The decision is at least partially overturned in Argos
In Argos, proceedings were brought for allegedly selling a knife to a person under the age of eighteen contrary to section 141A(1) Criminal Justice Act 1988. Under section 127 of the Magistrates’ Courts Act 1980 (MCA) the offence is “summary only” which means it has a simple six-month time limit (from the date of the offence)for bringing an action. According to Bakers of Nailsea this time limit must be stated on the summons. Again, the detail had been omitted.
Lord Justice Edis considered Argos in the High Court and ruled that the decision in Bakers of Nailsea, in so far as it related to the section 127 MCA 1980 time limit, was wrong. Because the time limit in the section 127 MCA is simple i.e. six months, it is very easy for the court to establish for itself if the proceedings are within time without looking for further information. In addition, the judge noted that all courts are aware of this section. By contrast, in Bakers of Nailsea the court needed to know to find regulation 18 of the Food Safety and Hygiene (England) Regulations 2013 to apply the time limits and consider whether the summons should be issued. It was, therefore, held in Argos that the application for summons was compliant with rule 7.2(3)(b)(i).
Lord Justice Edis also considered whether an application, which does not comply with 7.2(3)(b)(i), should be considered a nullity and on this count too held that the law had erred in Bakers of Nailsea. The opinion may not be binding but nonetheless Lord Justice Edis goes to great lengths to outline that it has been given full consideration and is intended to establish a binding rule. That rule being that a failure to comply with CrimPR 7.2(3)(b)(i) does not necessarily render the summons subsequently issued a nullity and It will never do so in a standard case of a summary only offence governed by section 127 of the MCA 1980. Lord Justice Edis considered that the rule is procedural and does not go to the jurisdiction of the case. Indeed, it does seem bizarre and against the overriding objective of justice if a rule intended to assist the court in understanding the summons would take the court’s jurisdiction away.
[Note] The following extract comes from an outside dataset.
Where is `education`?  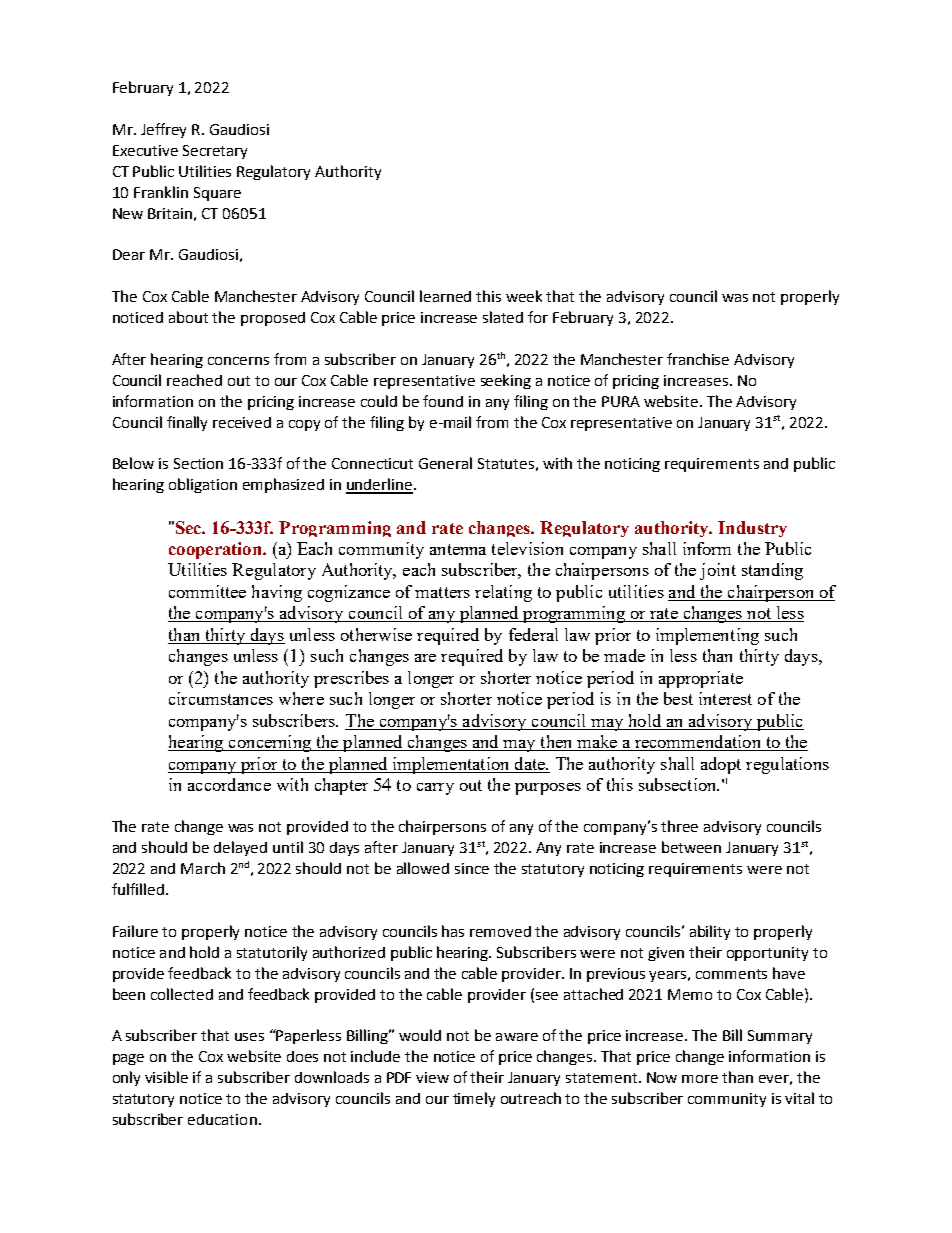 education is located at coordinates (222, 1119).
What conclusions can be drawn?
On the whole, prosecutors will be relieved by this decision as it reiterates that not all procedural errors will be fatal and the burden for complying with rule 7.2(3)(b)(i) has been lowered. Prosecutors will no longer need to spell out time limits which will be obvious to courts in simple summary only offences. Relaxation of the rule should not go too far though. Prosecutors should still make every effort to assist the courts and comply with the CrimPRs to ensure there is no reason for a court to stop prosecution proceedings. This is especially important considering that even after Argos it remains possible that failing to include a time limit could be fatal in certain cases.
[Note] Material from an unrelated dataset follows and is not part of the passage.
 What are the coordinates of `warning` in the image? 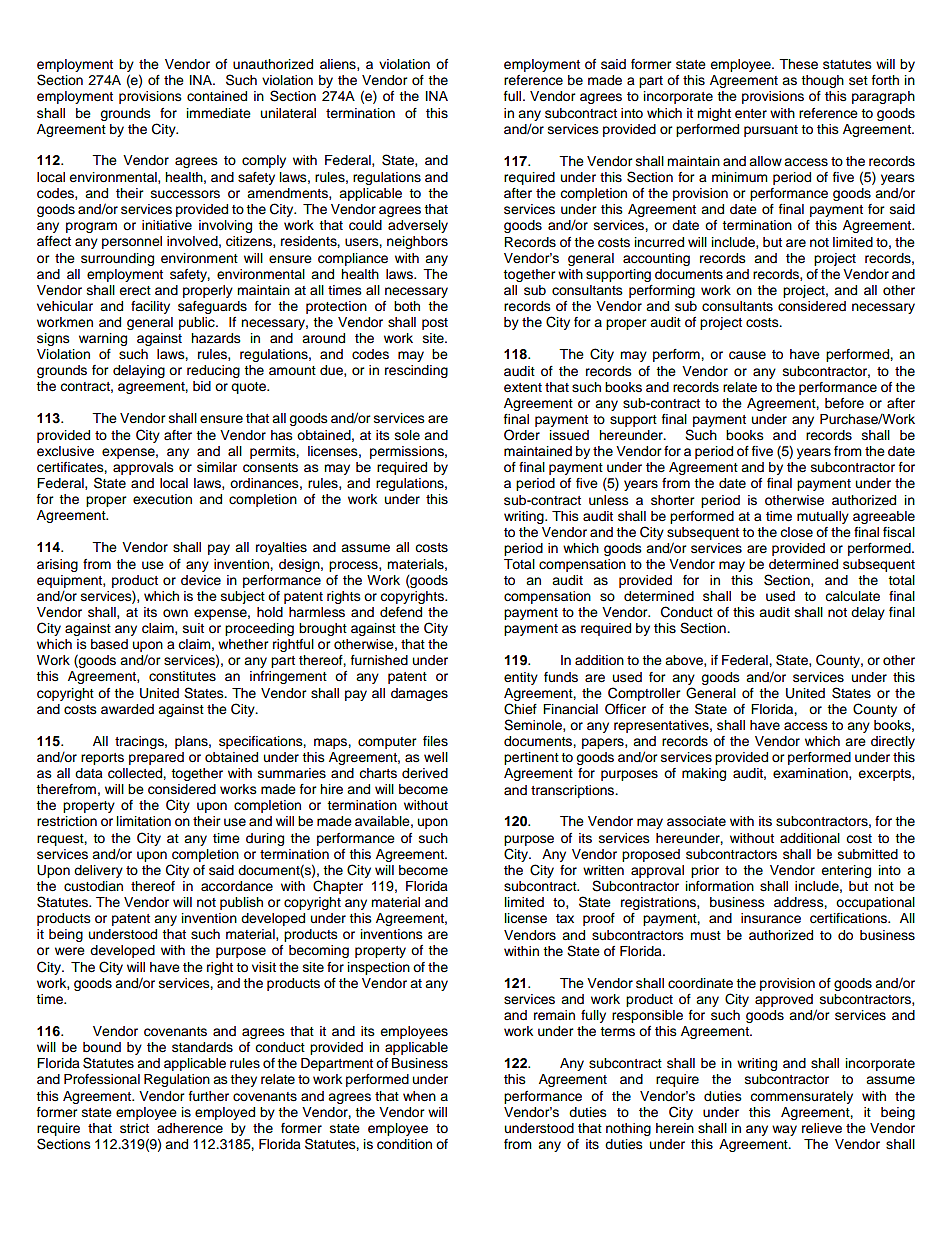 It's located at (103, 339).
There are limitations in the Argos ruling. The case is a summary only offence with a simple 6-month time limit. Argos may be distinguished from in a case where there is an either way offence, or an offence with a more complicated set of rules regarding the time limit for commencing a prosecution. There may yet be another decision as to how to apply the rule in CrimPR 7.2(3)(b)(i).
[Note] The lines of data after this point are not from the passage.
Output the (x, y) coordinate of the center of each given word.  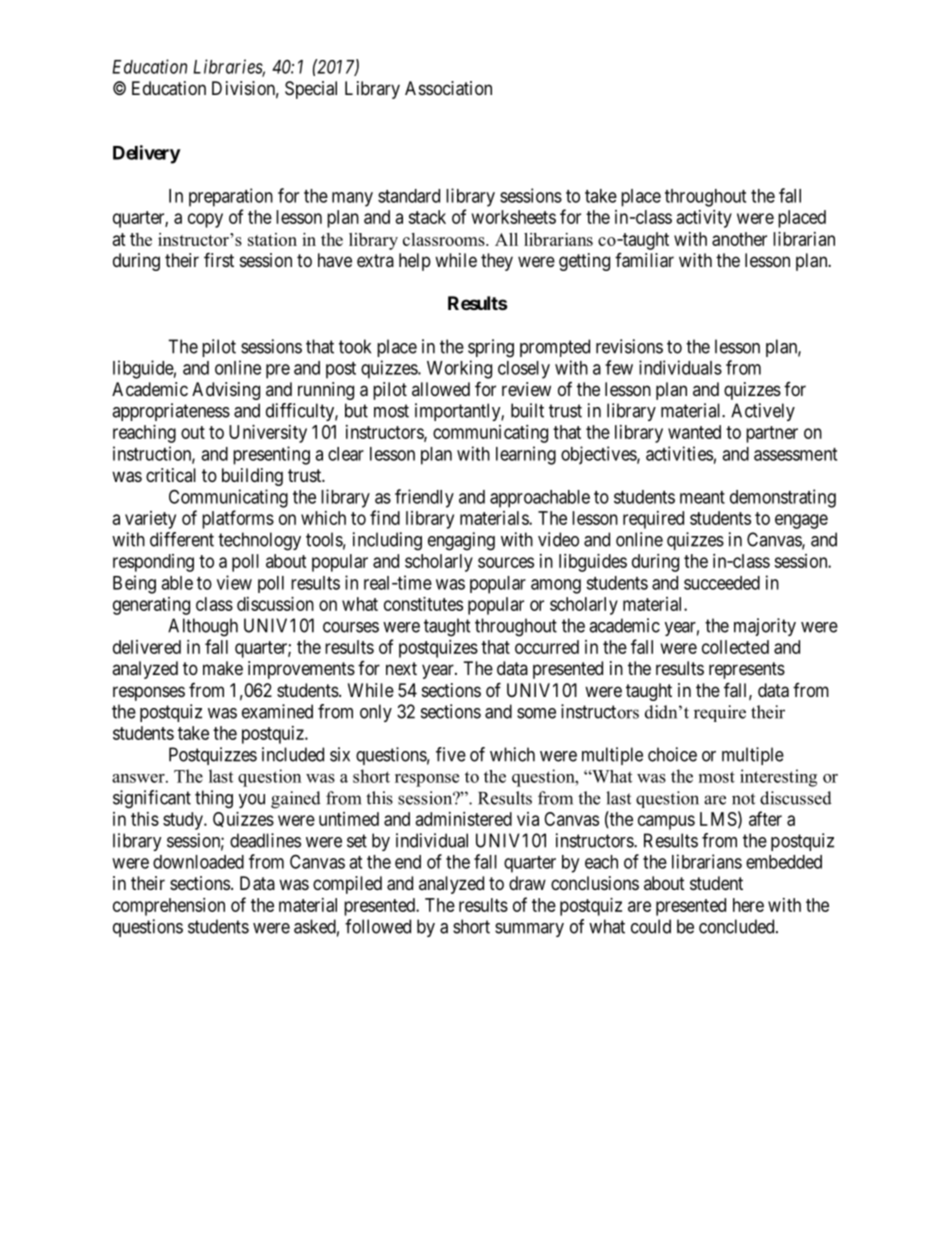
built (527, 410)
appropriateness (171, 412)
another (739, 239)
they (497, 262)
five (451, 754)
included (293, 754)
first (219, 259)
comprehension (169, 907)
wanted (694, 432)
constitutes (423, 604)
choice (672, 754)
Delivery (147, 154)
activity (704, 219)
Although (203, 627)
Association (448, 88)
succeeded (722, 583)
Another caution for disregarding Bakers of Nailsea altogether is that if a prosecutor does file an application for summons which is not compliant with CrimPR 7.2(3)(b)(i) then it may still be considered null. As highlighted above the ruling in Argos aims to create binding precedent that a failure to comply with this rule will not affect jurisdiction but it is by no means clear that other courts will consider it as binding. As a final word of warning Argos may yet appeal the decision.